Recently, people across Canada came together in a unique and emotional musical experience.
Canadians said thank-you and good-bye to the iconic rock band, The Tragically Hip.
Many Canadians have enjoyed the unique Canadian sound of the band for many years. In fact, some people say the band plays “the soundtrack of Canada” and the “music that is in Canadians’ hearts.” Of course, not every Canadian enjoys the music of The Hip, as they’re known, but a great many do.
This year, the band’s lead singer, Gord Downie, was diagnosed with incurable cancer. He and the band decided to go on a major tour, playing in front of audiences in a number of Canadian cities. Tickets sold out very quickly.
For their final concert of the tour, on Aug. 20, the band played in the band’s home town of Kingston, Ont. The national public broadcaster, the CBC, broadcast the concert live on TV, radio and the Internet. More than 11 million people watched and sang along, and even cried.
The CBC interrupted its coverage of the Olympics for the three-hour concert, which was broadcast without commercials.
Canadian Prime Minister Justin Trudeau attended the Kingston concert.
The Hip never really hit it big outside Canada–in the United States or England, for instance. Some people say that while “making it big” in the US would have boosted sales of their music, the fact that The Hip was wildly popular mostly only in Canada makes it a uniquely Canadian band.

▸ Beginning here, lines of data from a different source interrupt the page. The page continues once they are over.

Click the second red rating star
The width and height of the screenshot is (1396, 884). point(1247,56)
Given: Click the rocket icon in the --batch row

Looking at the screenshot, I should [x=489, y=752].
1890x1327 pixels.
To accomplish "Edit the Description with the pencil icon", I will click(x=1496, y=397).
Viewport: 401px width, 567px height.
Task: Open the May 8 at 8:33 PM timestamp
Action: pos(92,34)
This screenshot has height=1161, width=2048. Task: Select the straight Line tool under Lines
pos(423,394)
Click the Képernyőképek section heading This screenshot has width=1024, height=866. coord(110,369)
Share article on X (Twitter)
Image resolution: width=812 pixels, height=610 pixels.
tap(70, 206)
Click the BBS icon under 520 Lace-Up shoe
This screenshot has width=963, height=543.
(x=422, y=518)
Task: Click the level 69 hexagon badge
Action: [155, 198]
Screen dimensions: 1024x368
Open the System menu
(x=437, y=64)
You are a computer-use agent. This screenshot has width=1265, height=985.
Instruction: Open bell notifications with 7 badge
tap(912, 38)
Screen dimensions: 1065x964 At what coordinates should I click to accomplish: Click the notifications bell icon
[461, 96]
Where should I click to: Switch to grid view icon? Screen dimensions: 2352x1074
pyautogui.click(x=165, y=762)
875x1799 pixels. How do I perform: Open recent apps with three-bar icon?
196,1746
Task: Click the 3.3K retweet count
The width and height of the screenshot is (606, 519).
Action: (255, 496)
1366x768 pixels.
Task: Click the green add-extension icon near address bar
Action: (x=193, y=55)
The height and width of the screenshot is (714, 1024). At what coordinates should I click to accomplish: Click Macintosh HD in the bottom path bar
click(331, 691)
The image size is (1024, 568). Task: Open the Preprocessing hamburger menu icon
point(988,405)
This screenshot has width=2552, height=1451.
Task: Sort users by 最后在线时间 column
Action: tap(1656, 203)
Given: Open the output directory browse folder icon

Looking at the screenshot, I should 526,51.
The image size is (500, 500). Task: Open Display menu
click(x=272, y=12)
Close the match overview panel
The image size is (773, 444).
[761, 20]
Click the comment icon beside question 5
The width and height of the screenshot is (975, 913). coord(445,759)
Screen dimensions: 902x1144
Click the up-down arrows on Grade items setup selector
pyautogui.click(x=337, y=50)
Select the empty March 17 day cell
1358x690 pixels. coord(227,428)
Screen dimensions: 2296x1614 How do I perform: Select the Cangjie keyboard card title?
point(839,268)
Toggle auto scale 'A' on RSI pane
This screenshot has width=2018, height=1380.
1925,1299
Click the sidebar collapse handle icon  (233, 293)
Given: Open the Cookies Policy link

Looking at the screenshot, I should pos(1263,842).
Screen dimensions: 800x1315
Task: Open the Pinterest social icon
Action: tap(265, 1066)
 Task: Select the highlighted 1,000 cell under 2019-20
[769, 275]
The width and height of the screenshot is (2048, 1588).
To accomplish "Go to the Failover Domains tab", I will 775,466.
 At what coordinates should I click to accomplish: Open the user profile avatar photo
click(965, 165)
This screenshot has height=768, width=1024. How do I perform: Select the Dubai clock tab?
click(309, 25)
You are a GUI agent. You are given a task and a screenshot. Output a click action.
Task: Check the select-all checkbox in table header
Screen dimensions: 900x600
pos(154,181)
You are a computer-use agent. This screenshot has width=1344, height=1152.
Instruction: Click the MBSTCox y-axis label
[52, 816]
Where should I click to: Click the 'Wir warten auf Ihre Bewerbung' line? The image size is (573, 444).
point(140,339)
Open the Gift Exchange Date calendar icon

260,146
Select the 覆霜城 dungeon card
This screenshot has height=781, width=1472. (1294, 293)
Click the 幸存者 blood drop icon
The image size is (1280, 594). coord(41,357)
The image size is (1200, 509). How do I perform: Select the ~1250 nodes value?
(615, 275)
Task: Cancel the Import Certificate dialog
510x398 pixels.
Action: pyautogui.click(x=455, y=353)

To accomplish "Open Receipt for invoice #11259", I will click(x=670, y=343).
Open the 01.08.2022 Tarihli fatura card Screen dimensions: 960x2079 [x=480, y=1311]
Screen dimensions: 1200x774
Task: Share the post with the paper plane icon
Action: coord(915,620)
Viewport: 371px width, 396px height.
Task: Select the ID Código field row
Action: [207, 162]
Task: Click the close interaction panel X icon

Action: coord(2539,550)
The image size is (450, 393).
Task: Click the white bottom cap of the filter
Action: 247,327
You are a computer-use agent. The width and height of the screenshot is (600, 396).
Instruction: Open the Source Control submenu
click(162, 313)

The Hip have produced more than a dozen albums, nine of which reached “number 1” in Canada, according to Wikipedia. Gord Downie is the band’s lead singer. It also includes Paul Langlois (guitar), Rob Baker (guitar), Gord Sinclair (bass) and Johnny Fay (drums).
During the Kingston concert, Gordon Downie told the audience twice that the people in Canada’s northern regions deserve to have more financial support. He said the situation there is “bad.” What he meant by that is that many towns in Canada’s north do not have sufficient resources, such as clean water, heating and good housing. He wants the country’s people and governments to help those regions.
Downie’s doctor recently told the CBC that the singer’s condition is “still quite early in the disease course.”
The Hip’s 2016 tour raised more than $265,000 for cancer research, and more money is still coming in.
Website for The Tragically Hip
By Jonathan Tilly
The CBC interrupted its coverage of the Olympics in order to show the commercial-free, 3-hour, Hip concert. Why do you think the CBC chose to do this? What does it say about the band, their music, and their fans?
Reading Prompt: Variety of Texts
Is this the first article you’ve read by Teaching Kids News? Maybe it’s just the first you’ve read this school year! Teaching Kids News is just one of the many ways that can make reading meaningful to you and a part of your life.Do you like reading news articles? What types of things do you like to read? How are news articles different from other forms of writing?
Read a variety of literary texts (OME, Reading: 1.1).
Read a variety of texts from diverse cultures, including literary texts (OME, Reading: 1.1).
Read a wide variety of increasingly complex or difficult texts from diverse cultures, including literary texts (OME, Reading: 1.1).
Language Feature: Lyrics
Gord Downie is known for his intriguing lyrics and his devotion to Canada. The way he plays with words to create new ideas and images about his homeland is partly why he is beloved by so many Canadians.
What images and feelings do the following lyrics stir in you?
- Bobcaygeon – “Cause it was in Bobcaygeon Where I saw the constellations Reveal themselves One star at a time.”
- The Darkest One – “Come in, come in, come in, come in From thin and wicked prairie winds come in It’s warm and it’s safe here and almost heartening Here in a time and place not lost on our imagination.”
- Problem Bear – “Writing a song about Lake Memphremagog and tonight I don’t believe there are words to spare and be a tip and a nod admitting it’s half the defeat.